Schwäbische Zeitung: Der kleine Sieg für die Saat – Leitartikel

Es ist ein Sieg Davids über Goliath: Ein kleines
französisches Bauern-Netzwerk triumphiert über die mächtige globale
Agrarindustrie und bremst endlich die immer unverschämter agierenden
Branchenriesen aus. Nun stellen die Richter des Europäischen
Gerichtshofs endlich eine zunehmend pervertierte Rechtspraxis zurück
auf die Füße: Über Jahrhunderte gezüchtete Salate, Kartoffeln und
Tomaten durften plötzlich nicht mehr wachsen, weil das Saatgut nicht
zertifiziert war.

„Beherrsche das Saatgut, und du beherrschst die Welt“, soll der
frühere US-Außenminister Henry Kissinger gesagt haben.

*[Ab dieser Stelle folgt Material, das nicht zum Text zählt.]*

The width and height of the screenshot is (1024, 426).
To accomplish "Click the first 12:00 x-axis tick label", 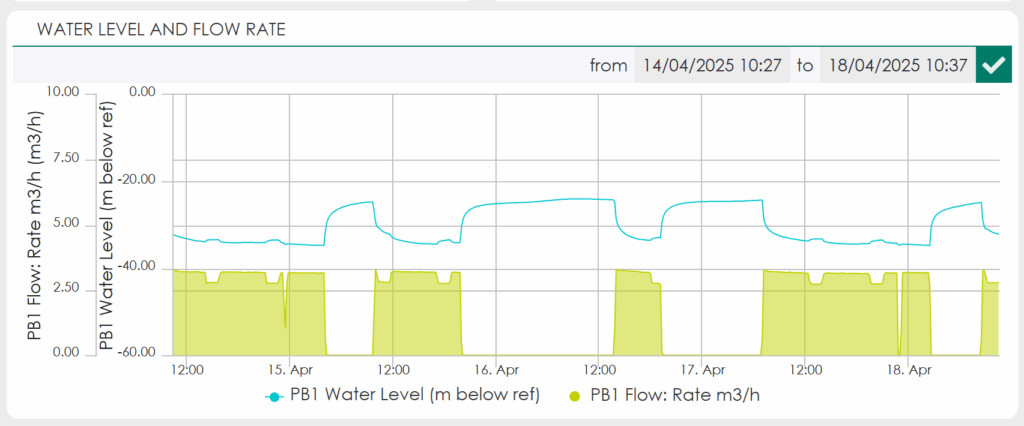I will point(186,370).
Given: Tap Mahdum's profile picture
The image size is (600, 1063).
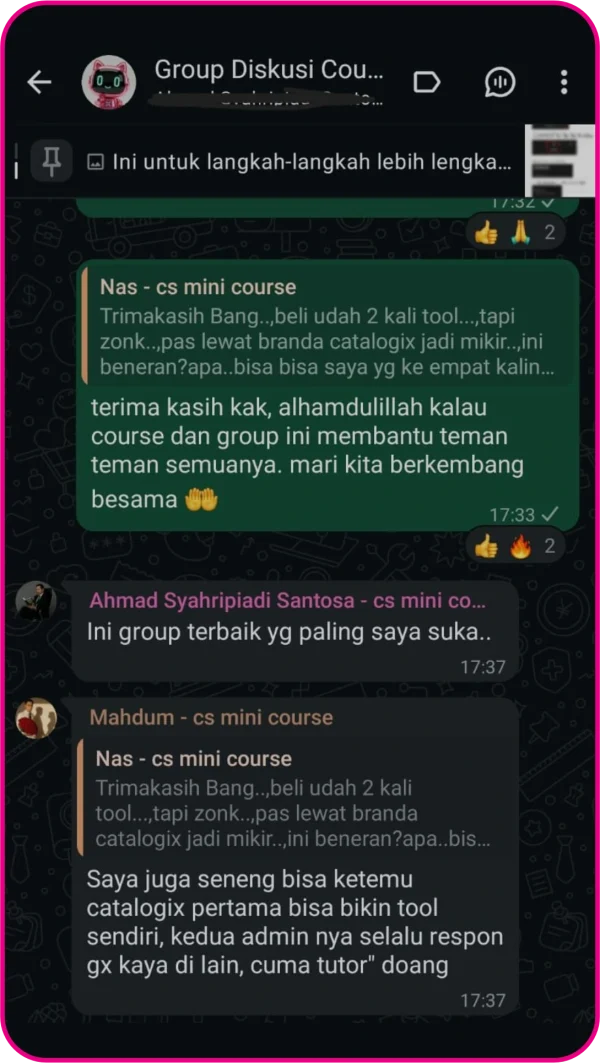Looking at the screenshot, I should 36,717.
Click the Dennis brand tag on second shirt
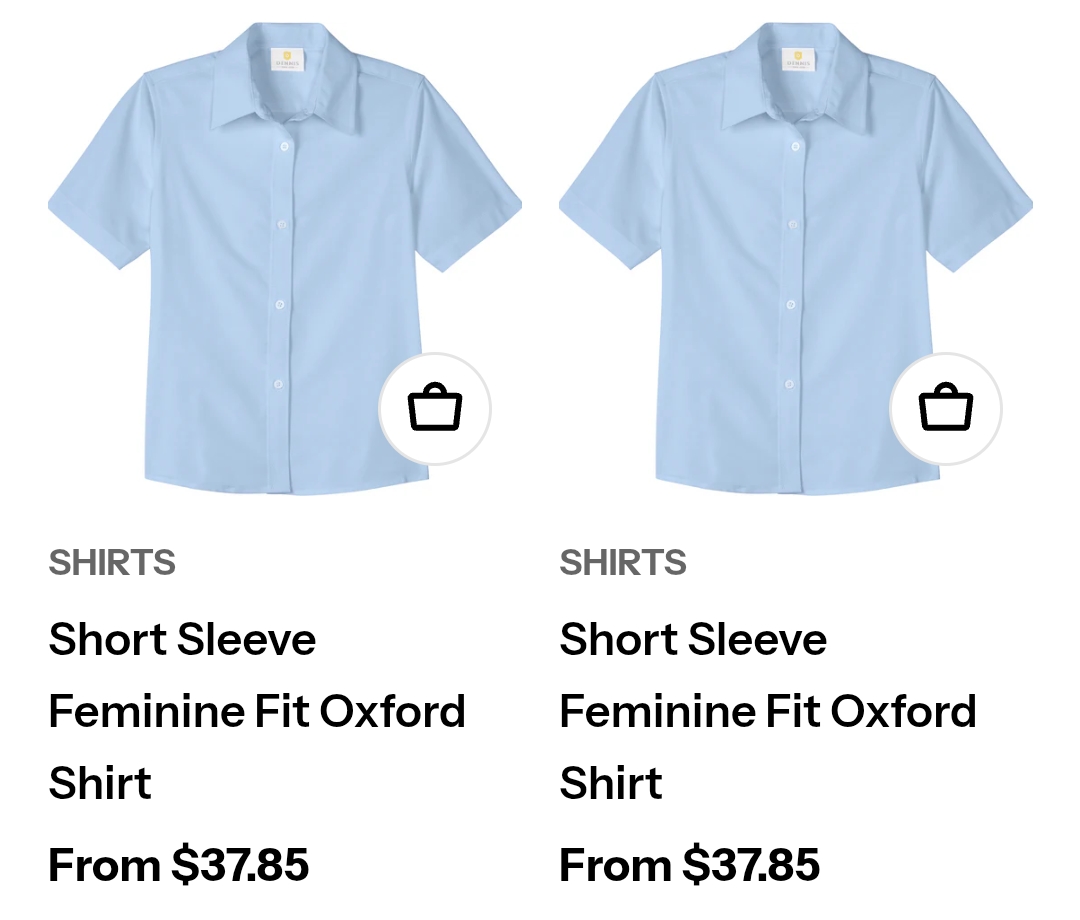 (x=798, y=61)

Und wie
unumschränkte Weltherrscher gerieren sich die milliardenschweren
Agrarkonzerne vielfach. Aus reinem Gewinnhunger lassen sie sich Teile
der Natur patentieren, schreiben Bauern vor, welche Getreidesorte
wachsen darf und welche Kartoffel auf den Teller kommt. Wer gegen das
Aussterben uralter Kulturpflanzen oder für Geschmacksvielfalt in der
Küche kämpfen will, braucht viel Geld für Patente, Lizenzierungen,
Rechtsgutachten oder Klagen. Längst dominieren wenige Branchenriesen
einen Megamarkt, der wegen der weiter zunehmenden Weltbevölkerung
grenzenloses Wachstum verheißt.

Die Luxemburger Richter haben den Allmachtsansprüchen der
Agrarkonzerne zwar einen Riegel vorgeschoben – ihre Macht bricht dies
aber noch lange nicht. Das Gros unserer Nahrungsmittel stammt nämlich
nicht von pittoresken Biohöfen, auf denen Mütterchen in
Kittelschürzen bunte Gärtchen bestellen. Es stammt aus der
Lebensmittelindustrie, und die will weder schrumpelige Äpfel noch
winzige Kartoffeln: Sie braucht von den Landwirten normierte
Vorprodukte, die schnell und billig in gleichbleibender Qualität und
großer Menge verfügbar sind. Das verlangen die
Nahrungsmittelfabriken, und das können die Agrarkonzerne liefern.

Goliath wird uns also weiter erhalten bleiben. Doch David auch.
Und das ist das Gute an dem Urteil der Luxemburger Richter.